What Will It Look Like?
An outline of how Infinite Spark’s LIRIOPE LABORATORY will work.
Starting in early 2026, The Liriope Laboratory will meet every two weeks, for sessions that will last between 3 and 4 hours each.
The pilot program of the Liriope Laboratory will last for one calendar year. The hope and plan is to make it the long-term engine of our creation process.
To support natural cycles of “invention>development> presentation”, our development processes will likely go through “rotations” lasting between 3 and 6 months each, before beginning new cycles of material to develop.
(Scheduling note: Participants are not “locked into” the entire cycle—for more on this, see “How Can I Take Part?”)
What kinds of theater pieces will be worked on?
The Liriope Laboratory will develop:
o Devised pieces (i.e., original, “built from scratch”)
o Adapted pieces (i.e., based on pre-existing material, whether theatrical or not)
o Short-Form pieces (i.e., original or existing Scenarios, one-acts, fragments, etc.)
o Full-length pieces (i.e….plays!)
Each cycle of material that gets developed will roughly follow these 5 steps:
1. Rachel & Jon will welcome participants and establish everyone’s area of interest.
(I.e., to develop an idea you already have; to generate an idea to develop; to be a collaborative performer; all of the above; or, “I don’t know, I’m just curious to be here!”)
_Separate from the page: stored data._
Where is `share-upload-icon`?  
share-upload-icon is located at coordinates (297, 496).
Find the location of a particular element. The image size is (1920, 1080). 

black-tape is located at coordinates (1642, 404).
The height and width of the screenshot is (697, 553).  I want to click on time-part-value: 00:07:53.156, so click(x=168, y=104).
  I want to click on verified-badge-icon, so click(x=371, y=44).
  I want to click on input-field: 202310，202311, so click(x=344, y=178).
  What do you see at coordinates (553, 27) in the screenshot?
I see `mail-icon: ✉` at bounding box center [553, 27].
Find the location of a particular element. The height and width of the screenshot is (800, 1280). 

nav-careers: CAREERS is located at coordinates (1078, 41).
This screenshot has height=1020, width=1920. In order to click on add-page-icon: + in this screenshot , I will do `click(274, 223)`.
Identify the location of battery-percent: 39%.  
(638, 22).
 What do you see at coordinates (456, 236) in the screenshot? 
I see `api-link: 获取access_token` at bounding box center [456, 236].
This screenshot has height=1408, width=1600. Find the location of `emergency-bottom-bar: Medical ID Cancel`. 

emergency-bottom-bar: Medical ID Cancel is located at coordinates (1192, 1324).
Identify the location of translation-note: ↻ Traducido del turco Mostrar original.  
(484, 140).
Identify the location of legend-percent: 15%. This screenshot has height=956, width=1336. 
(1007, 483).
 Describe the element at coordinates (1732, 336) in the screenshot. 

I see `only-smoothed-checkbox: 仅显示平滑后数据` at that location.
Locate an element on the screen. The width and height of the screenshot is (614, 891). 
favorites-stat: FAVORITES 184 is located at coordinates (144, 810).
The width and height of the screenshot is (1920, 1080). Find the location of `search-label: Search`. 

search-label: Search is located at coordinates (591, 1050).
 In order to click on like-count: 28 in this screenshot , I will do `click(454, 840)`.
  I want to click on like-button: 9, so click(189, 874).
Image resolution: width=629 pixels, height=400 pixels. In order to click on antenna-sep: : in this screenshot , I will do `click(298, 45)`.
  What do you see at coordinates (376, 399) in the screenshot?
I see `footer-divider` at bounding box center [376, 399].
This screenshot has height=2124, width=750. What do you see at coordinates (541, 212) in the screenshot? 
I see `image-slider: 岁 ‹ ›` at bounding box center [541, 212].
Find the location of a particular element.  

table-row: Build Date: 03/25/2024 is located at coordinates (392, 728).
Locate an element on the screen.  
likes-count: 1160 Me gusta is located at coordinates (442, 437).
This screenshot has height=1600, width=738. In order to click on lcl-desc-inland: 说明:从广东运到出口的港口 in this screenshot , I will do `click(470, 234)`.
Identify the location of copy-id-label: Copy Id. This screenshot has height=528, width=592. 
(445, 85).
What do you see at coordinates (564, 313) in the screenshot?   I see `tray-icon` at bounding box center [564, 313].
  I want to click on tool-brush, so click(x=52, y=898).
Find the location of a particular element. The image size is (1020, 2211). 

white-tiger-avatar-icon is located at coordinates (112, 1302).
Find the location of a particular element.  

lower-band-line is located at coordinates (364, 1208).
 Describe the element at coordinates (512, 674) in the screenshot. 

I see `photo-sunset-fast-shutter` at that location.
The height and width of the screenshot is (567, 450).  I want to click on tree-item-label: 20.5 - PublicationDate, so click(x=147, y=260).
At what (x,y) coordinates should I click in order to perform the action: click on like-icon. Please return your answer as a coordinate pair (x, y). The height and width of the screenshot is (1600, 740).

2. Pooling of Ideas: the proposal of, or generation of, ideas to develop.
3. Experimentation: practical exploration and embodiment of ideas and inspirations.
4. Formal Shaping: gradual crafting of each piece for performance.
5. Performance!
Short pieces will be collected into Infinite Spark’s once-or-twice-annual Anthology series.
Full-length pieces will be produced as they are developed.
The Lab will use body-based, collaborative, and ensemble-based approaches to do its experimentation and work.
This means two things:
· One, everyone who is in the room has a collaborative voice in the process—even when one person leads the guiding vision.
· And two, the focus of Lab work will not necessarily be on the writing process as it’s understood in traditional playwriting terms.
Of course, written texts may emerge from the development process, and many types of texts will be used as source material. But the goal of Laboratory-work is to discover what each piece is in action—in its movements, rhythms, shapes, and plastic expression—and then to shape text & language to fit that, rather than writing a text first and then trying to fit the embodied expression to it.